(DATA RECORDS Opens)

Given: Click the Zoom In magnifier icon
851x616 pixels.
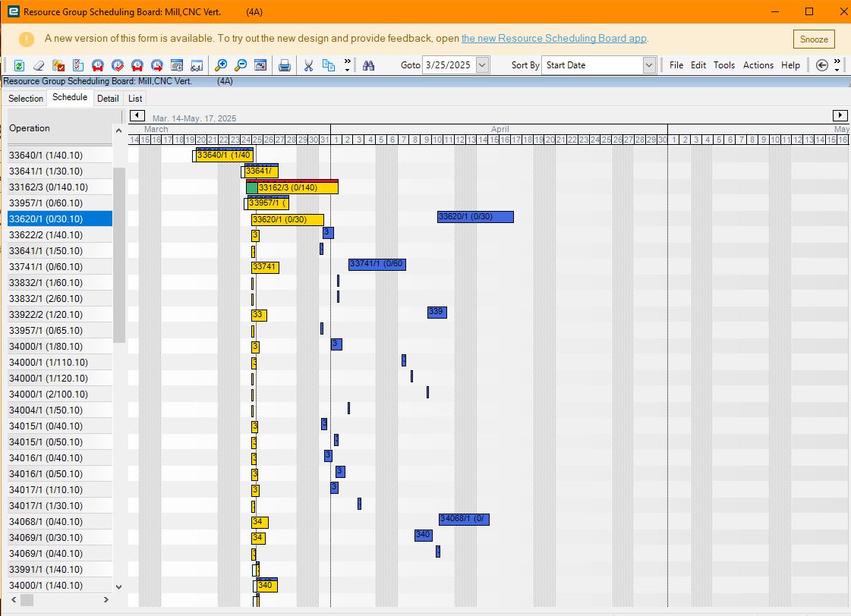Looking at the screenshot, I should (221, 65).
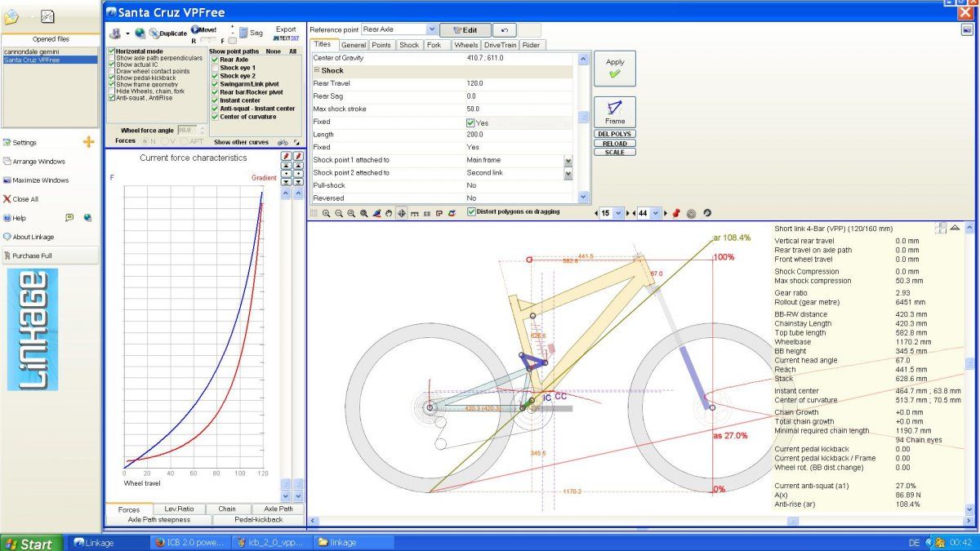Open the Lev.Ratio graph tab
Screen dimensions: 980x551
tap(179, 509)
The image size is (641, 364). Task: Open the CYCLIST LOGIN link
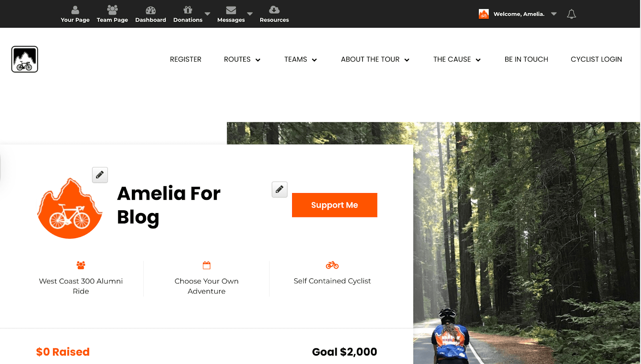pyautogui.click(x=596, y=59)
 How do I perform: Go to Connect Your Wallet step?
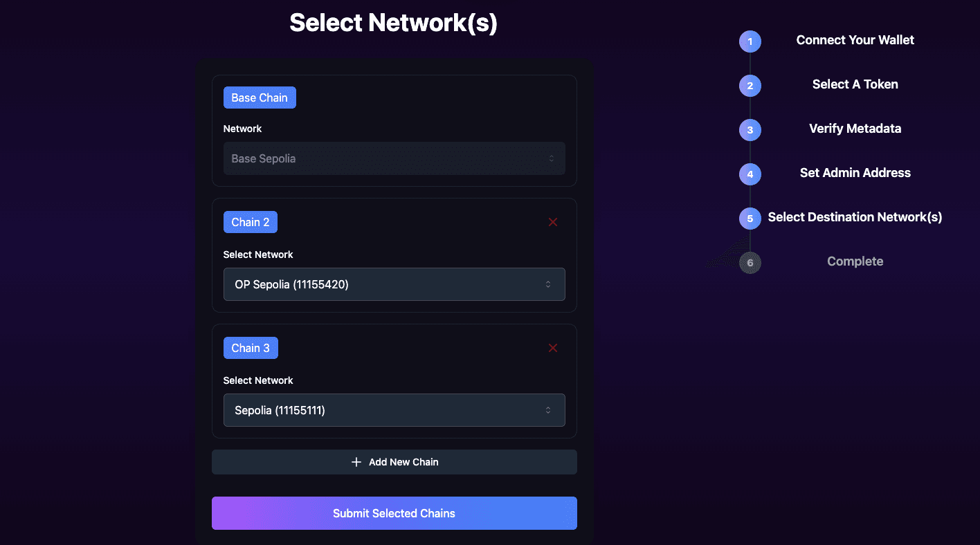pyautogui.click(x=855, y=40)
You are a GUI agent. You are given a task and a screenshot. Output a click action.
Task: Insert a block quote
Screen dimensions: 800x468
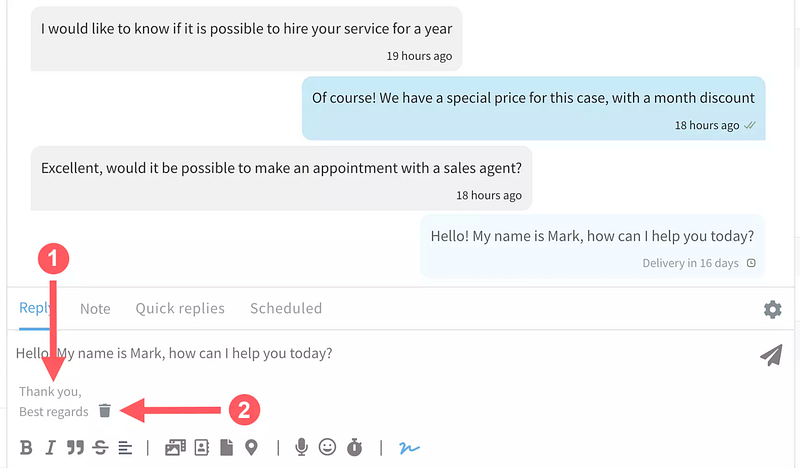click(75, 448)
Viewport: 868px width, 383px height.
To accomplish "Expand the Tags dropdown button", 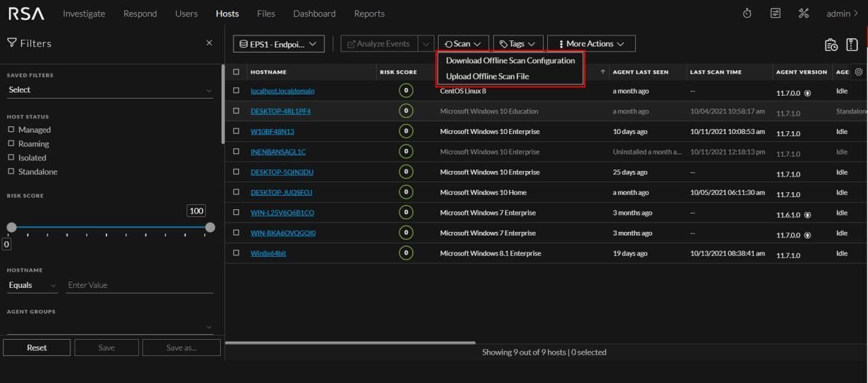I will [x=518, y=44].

(DATA RECORDS Closes)

▸ PROBLEM TO SOLVE
Everything from the top line of the data down to and including the line with "Viewport: 868px width, 383px height." is to be copied, except the pictures.

▸ RESPONSE
Given: Click the Zoom In magnifier icon
851x616 pixels.
Looking at the screenshot, I should (221, 65).
Open the Lev.Ratio graph tab
Screen dimensions: 980x551
tap(179, 509)
The image size is (641, 364). Task: Open the CYCLIST LOGIN link
pyautogui.click(x=596, y=59)
 How do I perform: Go to Connect Your Wallet step?
pyautogui.click(x=855, y=40)
You are a GUI agent. You are given a task and a screenshot. Output a click action.
Task: Insert a block quote
Screen dimensions: 800x468
click(75, 448)
Viewport: 868px width, 383px height.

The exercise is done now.